Oh, voilà qui n'était pas mal. La chaleur se réunissait à présent dans le creux de ses paumes. Elle replia les doigts et ferma les poings. Elle sentait qu'elle tremblait légèrement. L'air autour d'elle aussi tremblait, et elle pouvait voir des vagues d'air pourtant incolore qui apparaissait près de sa peau et se perdaient quelques centimètres plus loin.
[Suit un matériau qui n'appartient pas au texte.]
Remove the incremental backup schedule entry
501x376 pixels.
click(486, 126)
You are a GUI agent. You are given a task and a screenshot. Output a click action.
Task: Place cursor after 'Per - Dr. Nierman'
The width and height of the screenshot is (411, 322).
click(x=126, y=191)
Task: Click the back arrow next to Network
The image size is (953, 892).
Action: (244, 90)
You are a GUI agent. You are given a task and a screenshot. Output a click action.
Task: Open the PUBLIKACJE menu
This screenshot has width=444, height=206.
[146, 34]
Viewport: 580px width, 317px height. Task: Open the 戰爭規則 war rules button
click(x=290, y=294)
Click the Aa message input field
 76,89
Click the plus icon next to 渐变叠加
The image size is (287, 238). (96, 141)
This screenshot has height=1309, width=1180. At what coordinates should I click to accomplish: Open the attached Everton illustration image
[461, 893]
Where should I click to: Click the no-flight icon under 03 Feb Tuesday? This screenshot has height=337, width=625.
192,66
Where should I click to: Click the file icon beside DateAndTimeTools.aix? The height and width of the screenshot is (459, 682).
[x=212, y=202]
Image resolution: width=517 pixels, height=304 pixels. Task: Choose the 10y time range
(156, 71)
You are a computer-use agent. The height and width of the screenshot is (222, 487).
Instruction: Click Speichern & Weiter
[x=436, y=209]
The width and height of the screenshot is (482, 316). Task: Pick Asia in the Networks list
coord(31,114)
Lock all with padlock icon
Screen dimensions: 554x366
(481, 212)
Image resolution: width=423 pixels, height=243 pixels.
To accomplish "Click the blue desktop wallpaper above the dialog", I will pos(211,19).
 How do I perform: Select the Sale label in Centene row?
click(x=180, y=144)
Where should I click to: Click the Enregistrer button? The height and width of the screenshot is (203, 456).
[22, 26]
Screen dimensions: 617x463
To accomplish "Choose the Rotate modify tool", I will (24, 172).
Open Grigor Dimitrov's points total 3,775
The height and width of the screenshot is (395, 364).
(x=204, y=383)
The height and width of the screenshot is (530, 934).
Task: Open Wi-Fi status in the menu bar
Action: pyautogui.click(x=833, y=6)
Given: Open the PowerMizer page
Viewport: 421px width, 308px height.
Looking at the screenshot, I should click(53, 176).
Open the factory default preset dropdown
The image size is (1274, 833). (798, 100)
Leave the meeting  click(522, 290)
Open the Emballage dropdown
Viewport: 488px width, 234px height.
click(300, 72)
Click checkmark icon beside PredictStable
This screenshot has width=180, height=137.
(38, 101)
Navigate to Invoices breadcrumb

La sueur coulait sur son front, sa nuque, du haut de son dos et ses biceps mais, de cela, elle ne s'en rendit pas compte. Elle savait qu'elle ne pouvait pas rester comme cela indéfiniment, par contre. Elle se souvenait bien de l'état de fatigue terrible dans lequel elle s'était retrouvée après qu'elle ait brulée sa baguette.
D'accord, il fallait qu'elle tente un truc, alors. Quel sort pouvait-elle lancer ? Elle voulait changer de l'Incendio. Il fallait aussi que ça soit un sort qui tiennent assez pour qu'elle vérifie si cela avait bien marché une fois qu'elle serait sortie de sa transe. Elle pouvait s'imposer un maléfice, mais il ne fallait pas qu'elle se blesse. De la métamorphose, alors ? Trop compliqué, il fallait que ça reste simple. Élémentaire. Ah ! Un Aguamenti ! Voilà qui...

— Oye, Eileen, bouge toi !

Aussi efficace qu'un seau d'eau glacé qu'on lui aurait balancé au visage. Elle sortit brutalement de son état second.

— QUOI ?

Décidément, cette semi-réussite n'allait améliorer ni son humeur ni son entente avec l'équipe de magizoologistes. Oh non. Ryan fut d'abord surpris, puis énervé. Il lui répondit d'une voix assassine :

— On change de programme. Mont' dans la jeep.

— Quoi ? cette fois-ci, elle était toujours énervée, mais également un peu curieuse.

Ils s'étaient installés à Port Augusta ce soir, pour se diriger vers le Parc National de West MacDonnell. La colonie de Gunnis qui s'y trouvait était décimée par quelque chose d'encore inconnue ; maladie, parasite, quelque chose du genre. Eileen aurait bien dit qu'elle avait hâte d'y être, mais elle sentait que cette mission avait tout pour être ennuyante. Elle ne détestait pas suffisamment l'inattendu pour trouver qu'un changement de programme était une mauvaise nouvelle. Elle ne pouvait juste pas s'empêcher de râler un peu.

— On vient d'trouver la piste d'un Megalania. Il aye peut-être blessé. Priorité absolue.

Eileen sauta sur ses pieds. Avant de partir en Australie, elle avait à peine espéré voir une de ces créatures incroyables. Les Megalania étaient des varans aussi gros que des dragons, capable de survivre des années et des années dans le désert sans manger. Pour des sorciers, évidemment, cela n'avait rien d'incroyable, des grosses bestioles magiques. Pour autant, les Megalania n'avaient rien de communs : il n'en restait plus qu'une centaine, en tout et pour tout. Il s'agissait de reliques du passé, qui auraient pu disparaître sans les efforts de conservation de la communauté magique australienne. Du coup, vu l'aura de secret qui était entretenue autour de l'espèce, elle n'aurait pas cru pouvoir avoir la moindre information. Certainement pas en voir, encore moins en approcher. Pour rappel, elle n'était qu'une jeune touriste anglaise avide d'exotisme.

Ce qu'il se passait à l'instant était donc inespéré. Elle n'était pas buttée ou irritée au point de cracher sur cette opportunité au prétexte qu'on l'avait dérangé dans sa concentration. Vite, aussi vite que possible pour qu'il n'ait pas le temps de changer d'avis, elle réunit ses affaires, rentra dans une des deux jeeps et referma la portière derrière elle. Tant pis pour sa séance de méditation.